Thursday, November 12, 2020

Dinner with Friends: Movie Review (AKA Friendsgiving)

Too many unfunny characters spoil the Thanksgiving dinner.
I would like to start with the utter confusion around its release. A Thanksgiving-themed dramedy that was released in the United States as Friendsgiving in October, more than a full month before US Thanksgiving. Then was released in Canada in November, a month after Canadian Thanksgiving and renamed to Dinner with Friends, so it missed out on all the earlier advertising and the actual holiday. That’s a sign that the distributors don’t have faith in the movie.   2020

Directed by: Nicol Paone

Screenplay by: Nicol Paone

Starring: Malin Ackerman, Kat Dennings

For a comedy, there’s a distinct lack of comedy. Despite some awful attempts at humour, the lead actresses give their characters a solid emotional core, allowing the future action to come from a place of reality and genuine emotion. The movie then surrounded the lead actresses with bizarre characters and actors who had even worse attempts at humour.

Molly (Malin Akerman) is a newly single mother, a semi-famous Hollywood actress, the daughter of a famous former Hollywood actress, and freshly divorced. She’s struggling to keep things together and the audience gets it. Her best friend is Abby (Kat Dennings) a persistently single lesbian who replays decades old heartbreak and who calls herself broken instead of single. Her struggles may not be as obvious as Molly’s, but I get her too. In Dennings’ usual sarcastic style, Abby typically has the more humorous lines.

Thanksgiving was just going to be the two of them, so I cannot explain to you why Abby bought such a large turkey that fed a houseful of unexpected guests. Some guests have great potential while others are awful from the start.

The first invitee is Molly’s new fling. He’s hot, frequently naked, and has a delicious British accent. Abby’s heartbroken that she’s suddenly the third wheel, but it gets way worse quickly. Very suddenly and mostly unexplained there are now almost a dozen people, but only two worth identifying (the others are not funny and not interesting).

Jane Seymour shows up as Helen, Molly’s mother and famous aging actress now living in Europe who is too busy to care that her daughter just had a baby and is going through a divorce, and surprise, she shows up with Molly’s ex-boyfriend, Gunnar (Ryan Hansen), in tow. There is some cringe-worthy flirting going on between Helen and her daughter’s ex-boyfriend, but luckily Gunnar has a bit more sense and finally puts an end to it, but it still goes on much longer than it should have.
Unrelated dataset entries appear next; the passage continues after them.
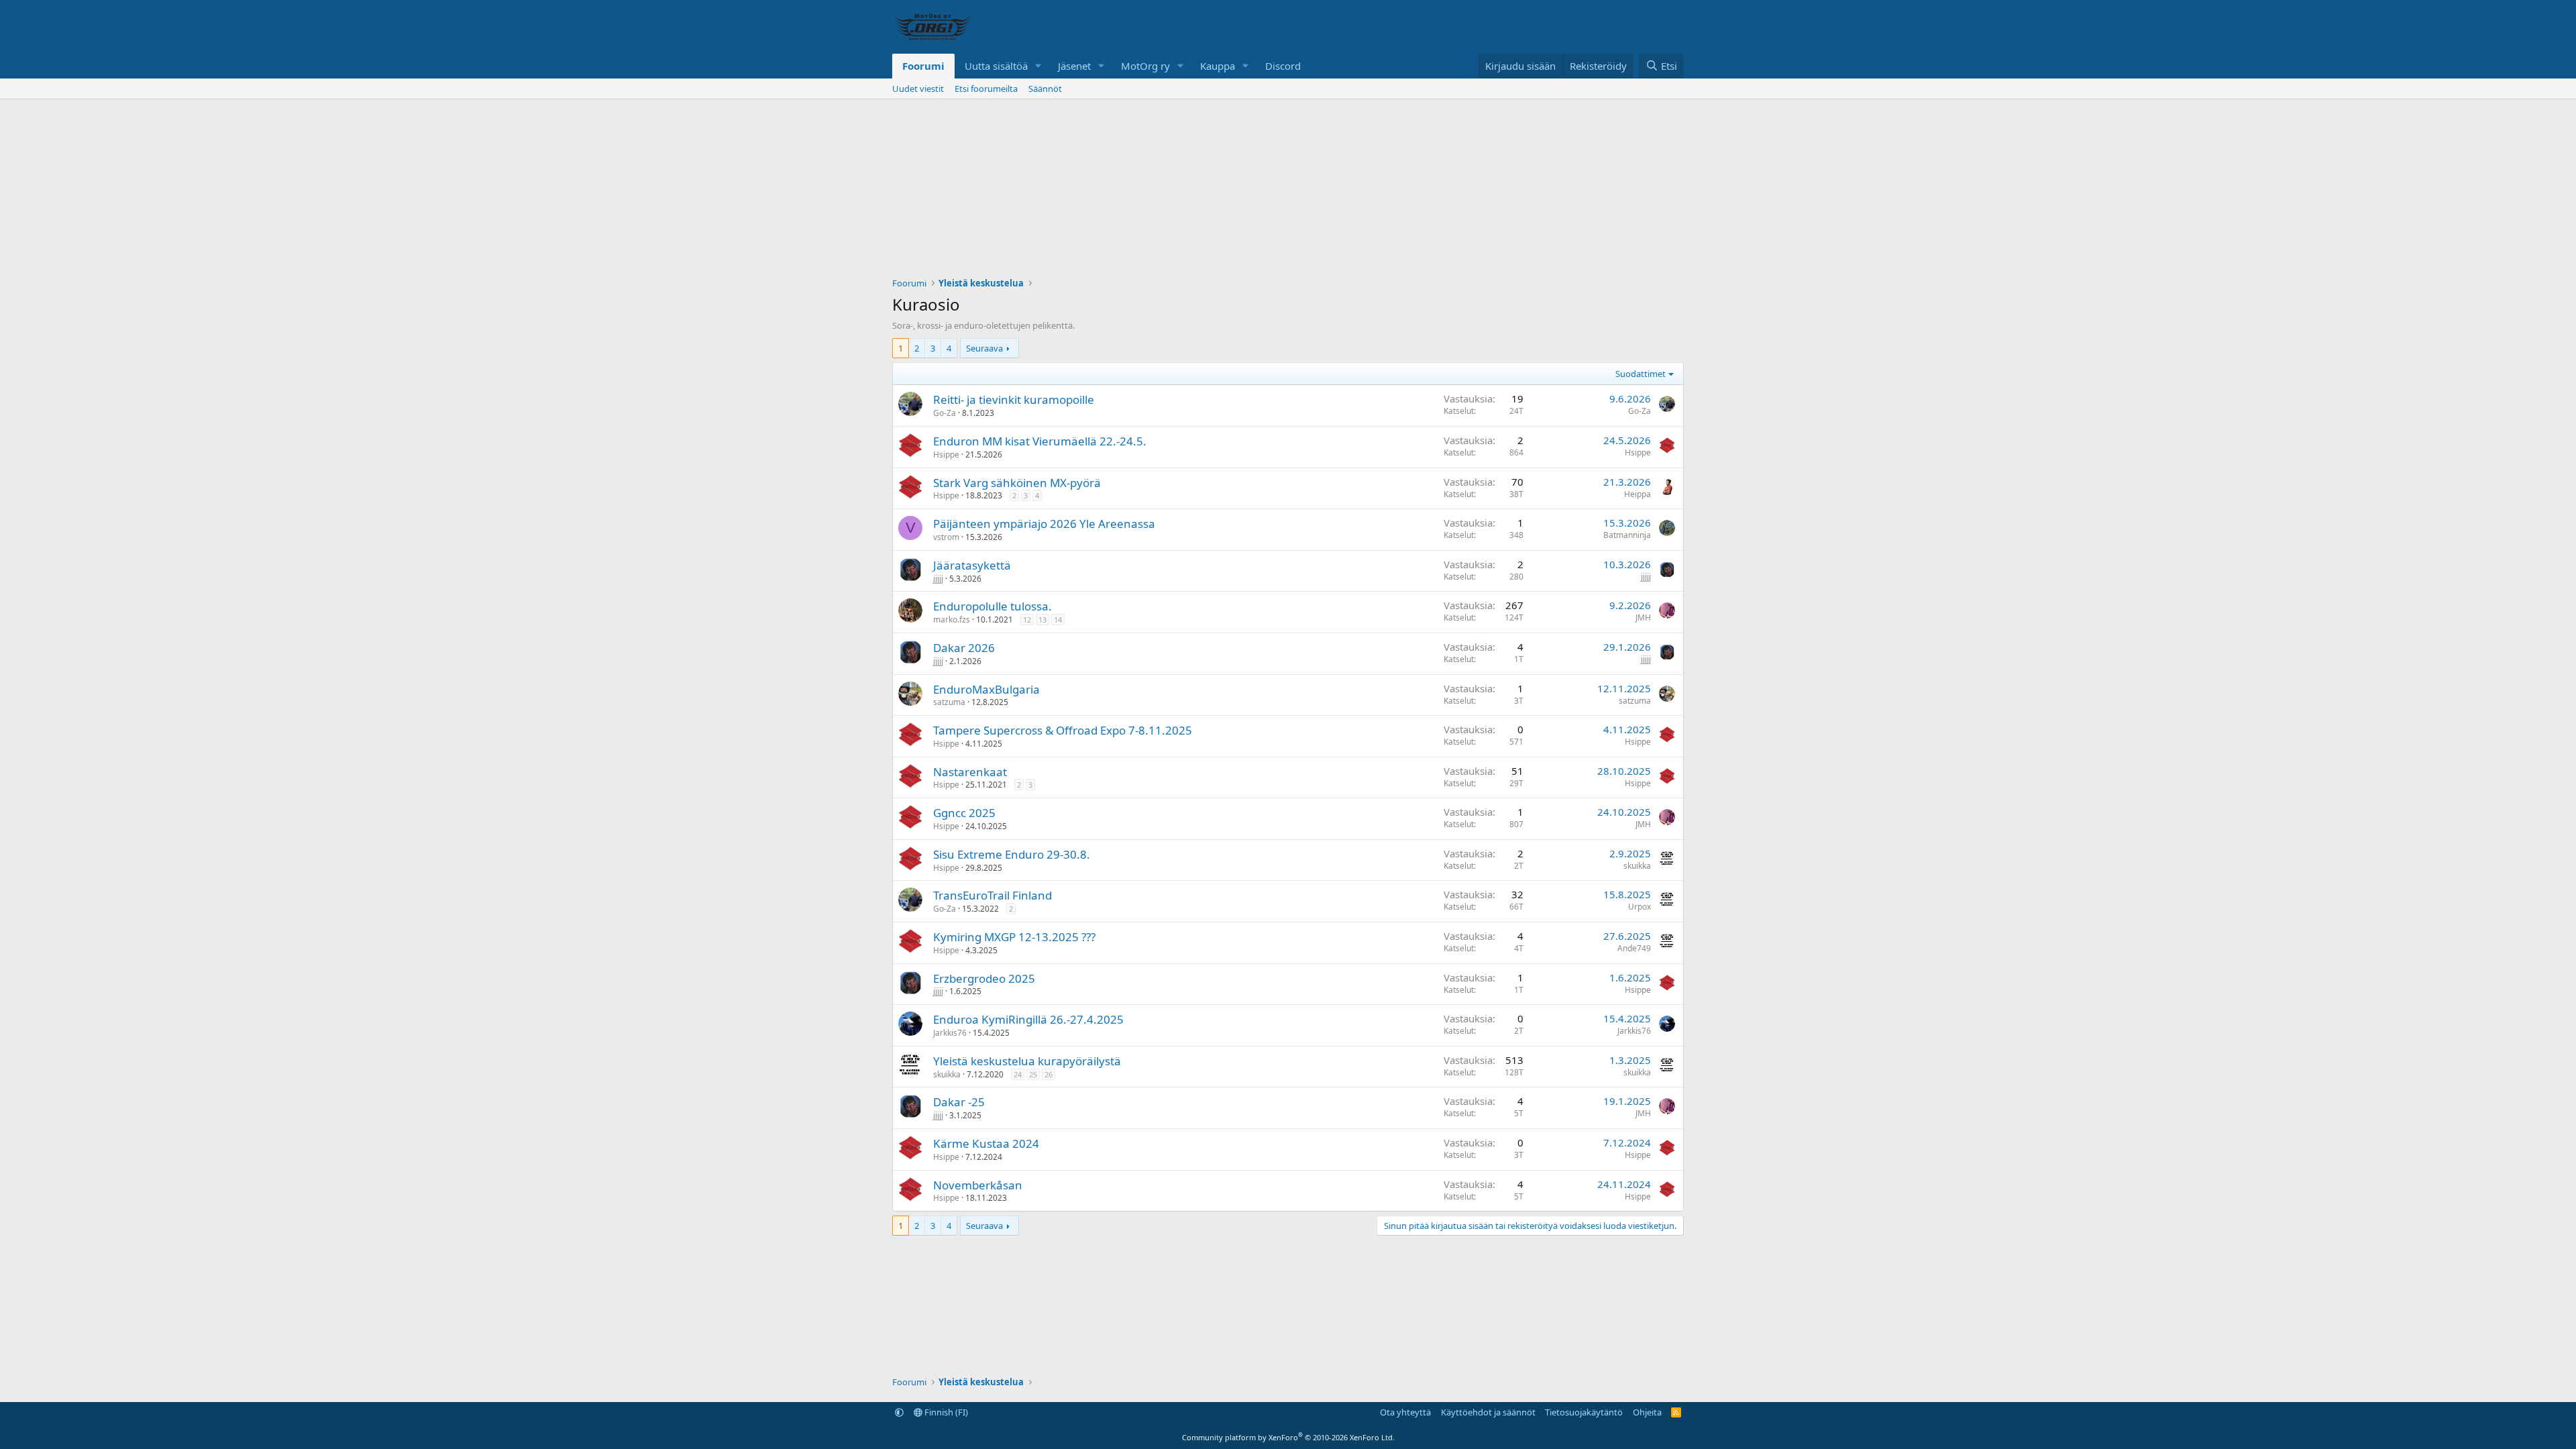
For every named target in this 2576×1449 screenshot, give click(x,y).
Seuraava (984, 348)
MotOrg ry (1145, 65)
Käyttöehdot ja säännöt (1488, 1412)
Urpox (1639, 906)
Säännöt (1045, 89)
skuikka (1637, 865)
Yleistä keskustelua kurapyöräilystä (1027, 1061)
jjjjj (938, 578)
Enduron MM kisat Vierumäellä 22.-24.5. (1039, 441)
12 (1027, 619)
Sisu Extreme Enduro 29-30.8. (1011, 854)
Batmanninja (1627, 535)
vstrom (946, 537)
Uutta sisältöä (996, 65)
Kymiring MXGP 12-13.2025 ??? (1014, 937)
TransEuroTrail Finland (992, 895)
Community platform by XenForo (1288, 1437)
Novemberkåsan (977, 1185)
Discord (1283, 65)
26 (1048, 1074)
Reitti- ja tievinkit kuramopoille (1013, 399)
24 (1018, 1074)
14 (1058, 619)
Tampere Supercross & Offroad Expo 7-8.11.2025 (1062, 730)
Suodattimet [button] (1640, 374)
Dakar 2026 (964, 647)
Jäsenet (1074, 65)
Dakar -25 (959, 1102)
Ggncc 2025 (964, 812)
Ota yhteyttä (1405, 1412)
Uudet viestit (918, 89)
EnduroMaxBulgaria (986, 689)
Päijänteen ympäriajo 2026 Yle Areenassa (1044, 523)
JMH (1643, 617)
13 (1042, 619)
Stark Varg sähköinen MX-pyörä (1017, 482)
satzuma (949, 702)
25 (1033, 1074)
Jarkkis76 (950, 1032)
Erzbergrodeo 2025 (984, 978)
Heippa (1637, 494)
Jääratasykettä (972, 565)
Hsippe (946, 454)
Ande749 (1634, 948)
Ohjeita (1647, 1412)
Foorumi (923, 65)
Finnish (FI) (945, 1412)
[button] (1038, 66)
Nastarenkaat (970, 772)
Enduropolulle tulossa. (992, 606)
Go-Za (944, 413)
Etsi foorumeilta (986, 89)
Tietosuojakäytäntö (1584, 1412)
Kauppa (1217, 65)
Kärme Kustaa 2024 (986, 1143)
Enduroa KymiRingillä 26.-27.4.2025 (1028, 1019)
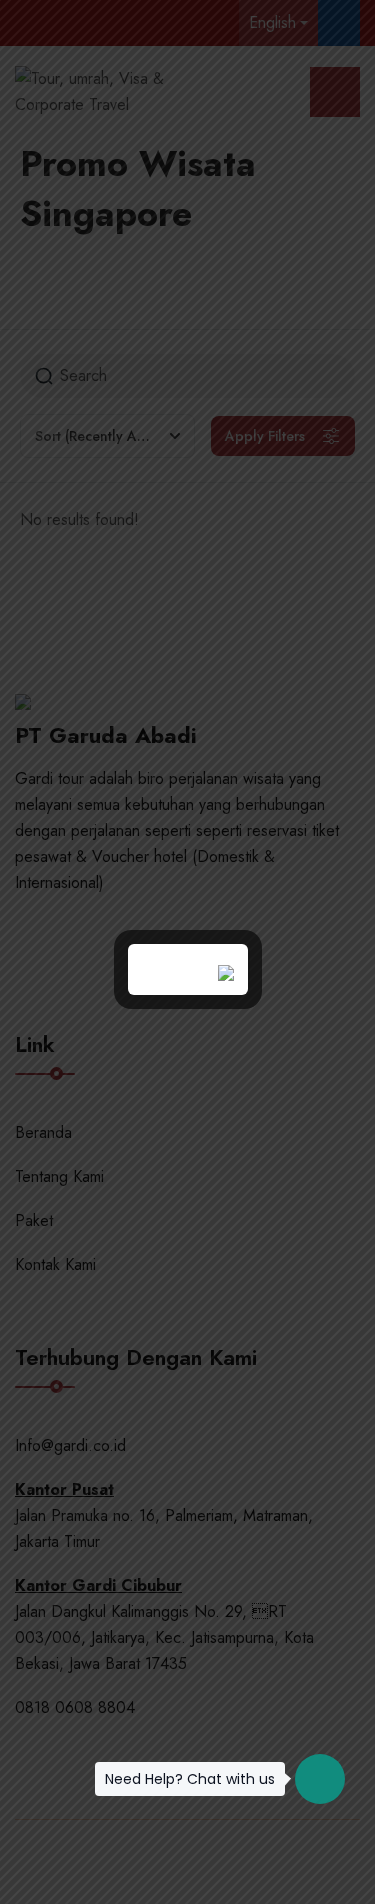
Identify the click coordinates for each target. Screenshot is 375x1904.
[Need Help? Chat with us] (320, 1779)
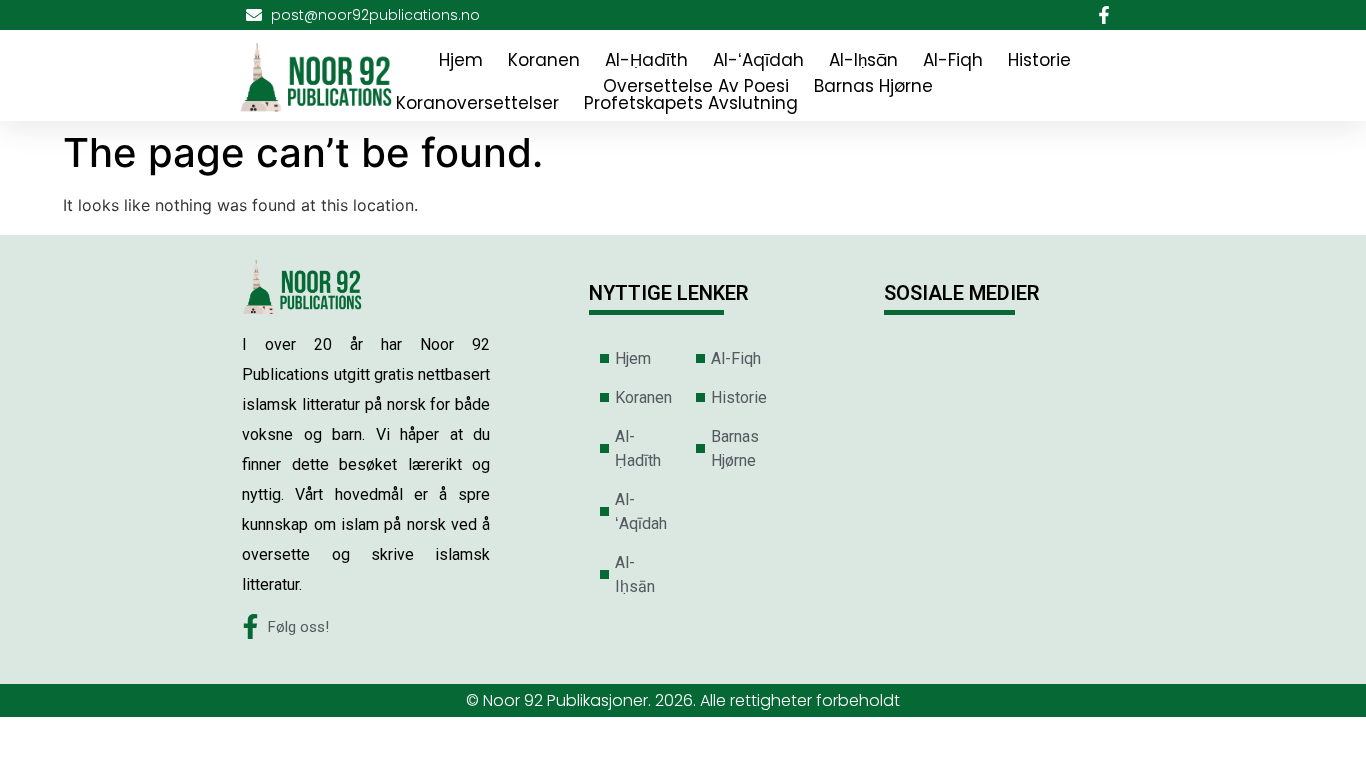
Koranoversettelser (477, 103)
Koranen (544, 60)
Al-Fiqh (953, 60)
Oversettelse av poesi (696, 86)
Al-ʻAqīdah (758, 60)
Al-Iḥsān (863, 60)
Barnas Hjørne (873, 86)
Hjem (461, 60)
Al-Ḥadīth (646, 60)
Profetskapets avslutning (691, 103)
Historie (1039, 60)
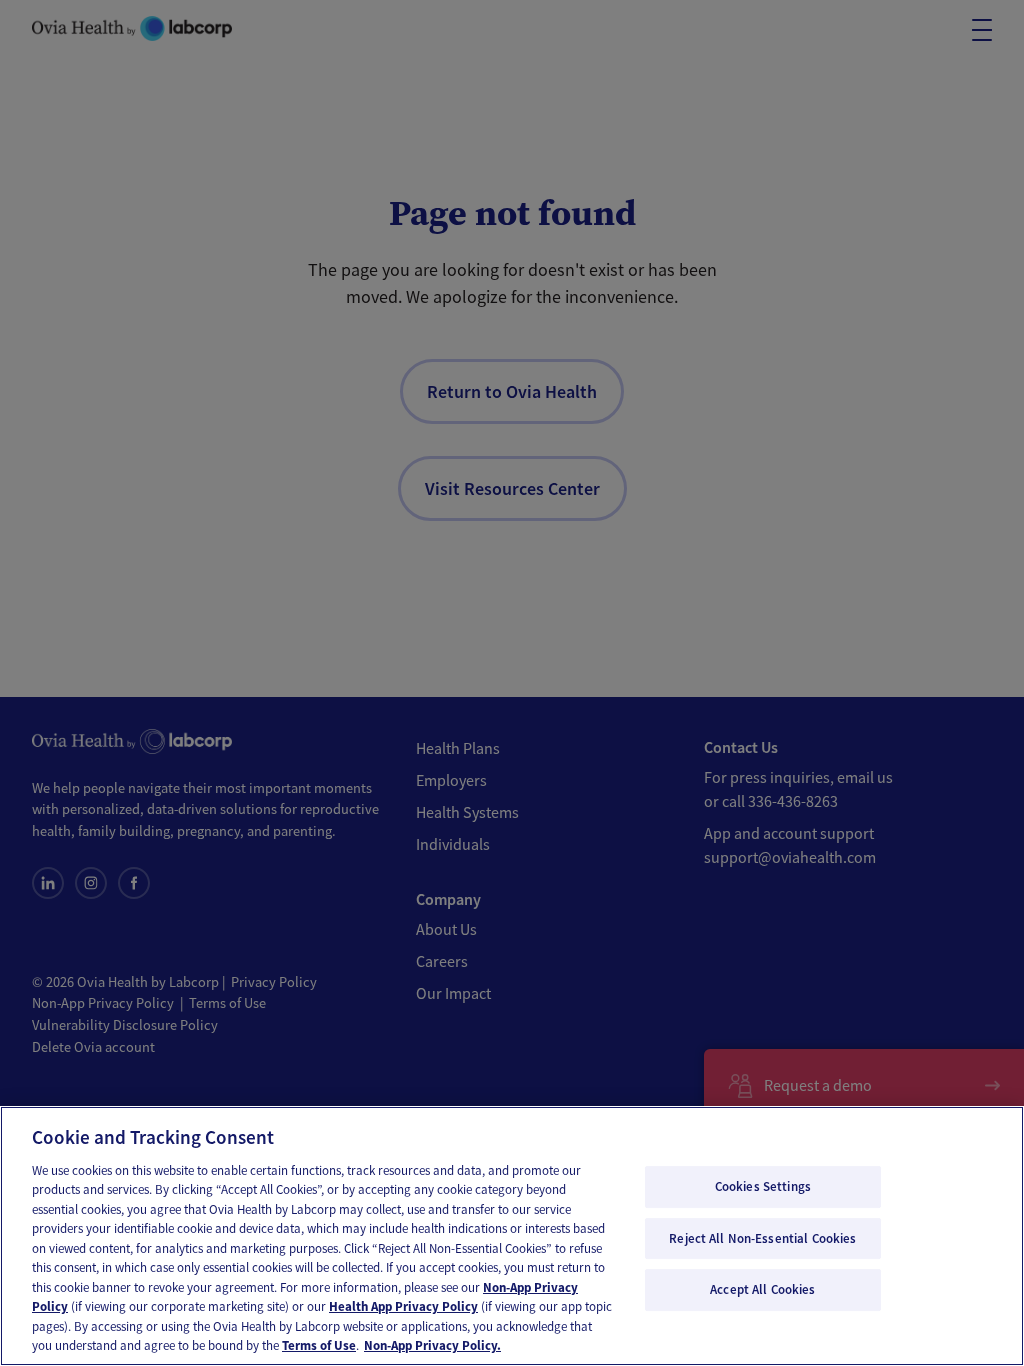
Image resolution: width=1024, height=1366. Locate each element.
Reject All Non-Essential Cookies (762, 1238)
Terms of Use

Molly’s fling Jeff (Jack Donnelly) mysteriously explains that he doesn’t really work in finance he actually has a couple of charities that when people donate to them, they float him money. Now that has the potential to be interesting, and it got dropped completely. Although he should probably just get his own movie.

The movie doesn’t seem to realize which elements work and which don’t and just throws in everything. There are so many unfunny characters that waste our time, that the resolution to Molly’s and Abby’s problems just aren’t interesting any more.